* _Data provided_:
+-------+

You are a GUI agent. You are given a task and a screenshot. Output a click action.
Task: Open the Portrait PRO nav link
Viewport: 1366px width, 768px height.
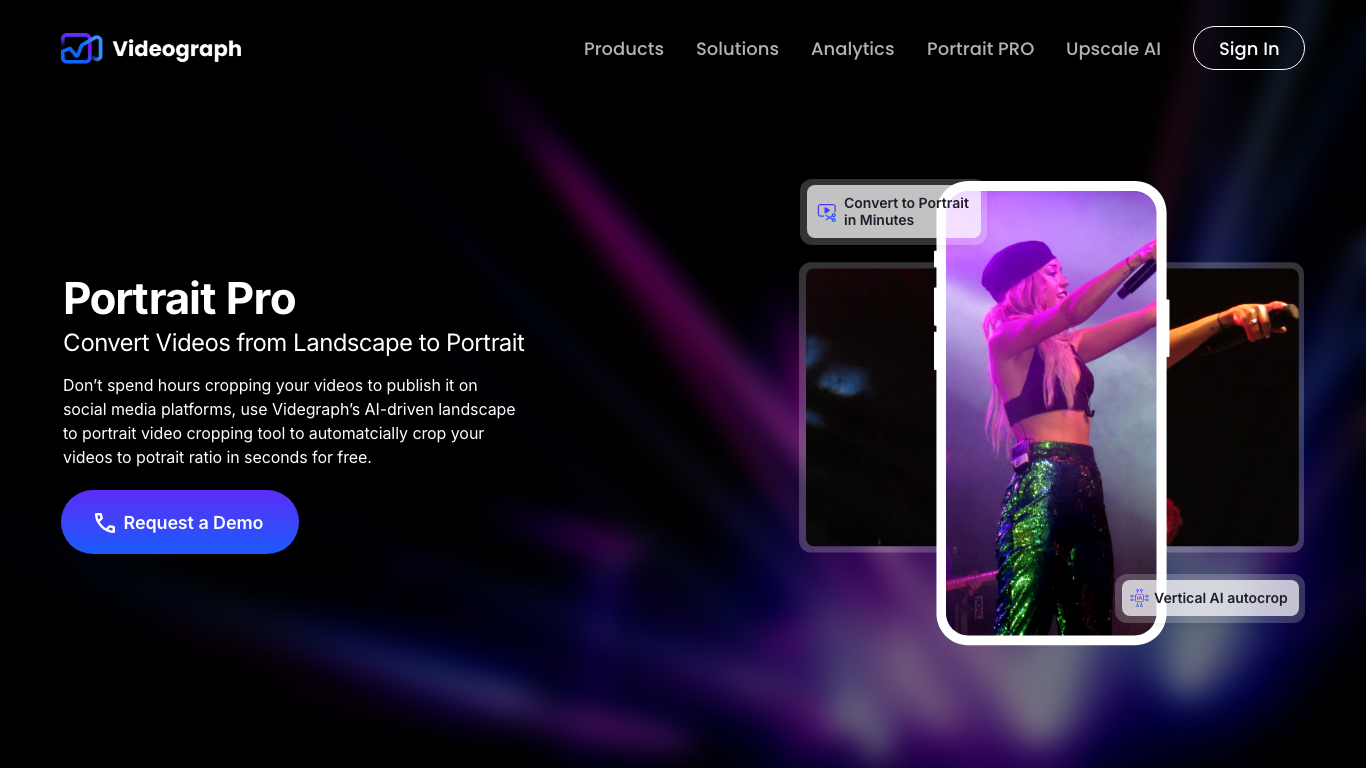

+-------+

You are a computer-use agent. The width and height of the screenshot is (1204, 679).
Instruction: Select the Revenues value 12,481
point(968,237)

+-------+

Which lines in the data above contain the word "width"? Find each one and copy it in full.

Viewport: 1366px width, 768px height.
You are a computer-use agent. The width and height of the screenshot is (1204, 679).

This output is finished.